Com isso, mais inocentes vão recebendo uma sentença apenas por estarem sendo gerados no ventre de uma mulher. O que fizeram para receber a pena de morte cruenta? Nada. Talvez por ser fruto de um adultério, ou de um abuso, ou mesmo em nome de uma liberdade ilusória em achar que pode fazer o que quer do próprio corpo, esquecendo-se de que o corpo que será morto não é o dela, mas do filho que leva em seu ventre.

Pegue uma criança recém-nascida e pense nessa possibilidade de ter sido abortada por um dos diversos métodos que se tem hoje em dia. Olhe bem no rostinho dela, escute o seu coração bater, ouça o choro de fome ou de cólica e fale se é possível matar um ser assim. Veja se é natural interromper uma vida simplesmente por que “eu quero”. Sem direito à defesa ou mesmo a uma chance de se desviar dos instrumentos abortivos que vai retalhando o seu corpo indefeso.

Como não podem falar, devemos nós falar por elas. Como não podem se defender, deveremos nós defendê-las da violência imanente, como não podem legislar em favor do direito à vida, devemos nós lutar por leis que protejam a vida em todos os sentidos. Quando uma criança é abortada violentamente do ventre de sua mãe, nós, que nos calamos, levamos para sempre a frustração de uma vida que nem chegou a nascer. É preciso deixar de sermos surdos a esses gritos silenciosos.
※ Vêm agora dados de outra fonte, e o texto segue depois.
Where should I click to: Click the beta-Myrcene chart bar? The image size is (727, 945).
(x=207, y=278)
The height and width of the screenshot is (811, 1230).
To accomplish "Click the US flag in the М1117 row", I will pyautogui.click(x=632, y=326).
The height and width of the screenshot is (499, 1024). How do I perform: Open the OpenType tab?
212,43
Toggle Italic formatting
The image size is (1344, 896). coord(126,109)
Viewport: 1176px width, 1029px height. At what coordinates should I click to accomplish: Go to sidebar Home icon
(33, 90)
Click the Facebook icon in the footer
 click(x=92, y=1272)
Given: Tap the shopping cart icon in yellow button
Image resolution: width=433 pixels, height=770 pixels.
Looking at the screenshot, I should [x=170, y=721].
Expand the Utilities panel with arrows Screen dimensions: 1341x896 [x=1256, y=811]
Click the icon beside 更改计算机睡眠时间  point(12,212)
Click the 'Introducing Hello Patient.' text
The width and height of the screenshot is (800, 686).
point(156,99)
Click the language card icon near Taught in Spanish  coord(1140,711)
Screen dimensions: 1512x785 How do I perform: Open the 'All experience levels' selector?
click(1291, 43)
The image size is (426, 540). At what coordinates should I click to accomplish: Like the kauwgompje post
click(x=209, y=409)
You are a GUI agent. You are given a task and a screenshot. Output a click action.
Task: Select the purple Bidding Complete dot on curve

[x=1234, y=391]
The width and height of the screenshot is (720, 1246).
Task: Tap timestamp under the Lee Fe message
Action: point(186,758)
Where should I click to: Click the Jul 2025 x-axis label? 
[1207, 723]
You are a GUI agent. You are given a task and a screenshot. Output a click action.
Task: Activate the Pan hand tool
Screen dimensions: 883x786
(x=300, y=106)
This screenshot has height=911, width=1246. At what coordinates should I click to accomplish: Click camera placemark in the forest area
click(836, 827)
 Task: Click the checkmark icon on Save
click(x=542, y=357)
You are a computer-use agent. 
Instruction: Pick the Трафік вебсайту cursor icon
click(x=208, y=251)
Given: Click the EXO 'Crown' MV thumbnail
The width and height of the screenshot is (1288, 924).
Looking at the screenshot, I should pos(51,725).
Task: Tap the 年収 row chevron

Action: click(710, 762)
A indiferença e o silêncio continuam matando o nosso próprio futuro.

ESPERANÇA. Estava na minha sala de atendimento e, quando pensei que havia atendido a todos os que estavam esperando, ela chegou sem avisar previamente. Sentou-se na minha frente e perguntou: “Sabe quem é meu pai?”.  E eu fiquei muito feliz quando revelou o nome do seu pai. Um amigo que faleceu recentemente e que deixou uma família linda, pois conseguiu, com o seu jeito simples, amar os seus de maneira incondicional.

Conversamos sobre a vida e sobre a morte. Tentamos decifrar os últimos momentos do seu pai entre nós e percebemos que ele aproveitou todas as chances que Deus lhe deu para poder retornar à vivência da sua fé. Agarrou a chance que Deus lhe deu de ser próximo daquilo que realmente vale a pena: A convivência com o Sagrado. Retornou à sua Igreja, da qual há anos havia se ausentado, e, talvez, sentindo saudades de Deus, soube fazer o caminho de volta, sem alarde, sem falar mal de ninguém, ou culpar alguém pelo seu distanciamento. Apenas voltou.

Com isso, fez com que sua família também percebesse que existe algo mais importante que os anseios deste mundo. Existe um caminho que nos possibilita tocar o que é eterno. Alimentar-nos do próprio Deus.

Mostrou a eles que, apesar do silêncio daqueles que podem ajudar alguns jovens dessa geração tão distante dos valores morais e éticos, e apesar do horror imposto por uma sociedade fria e egoísta, ainda é possível sentir que Deus está ao nosso lado e estende sua mão a todos que queiram conhecer a sua misericórdia.

O cristão é aquele que vive neste mundo com os olhos voltados para o céu, sem nunca tirar os pés do chão, afinal, o caminho para a eternidade se faz caminhando pelas estradas da vida.

O cristão é aquele que não perde a esperança na humanidade e, assim como Deus Pai, não desiste nunca de nos levar de volta ao Paraíso perdido.

O cristão é aquele que não se deixar anestesiar pelos horrores do mundo, pois carrega consigo a esperança e a certeza de que o homem possui um bom coração. O que ainda precisa é afastar-se do mal que corrói os corações e as mentes, e aproveitar as oportunidades que Deus sempre nos dá, de nos aproximarmos do bem e d’Aquele que nos ama de verdade.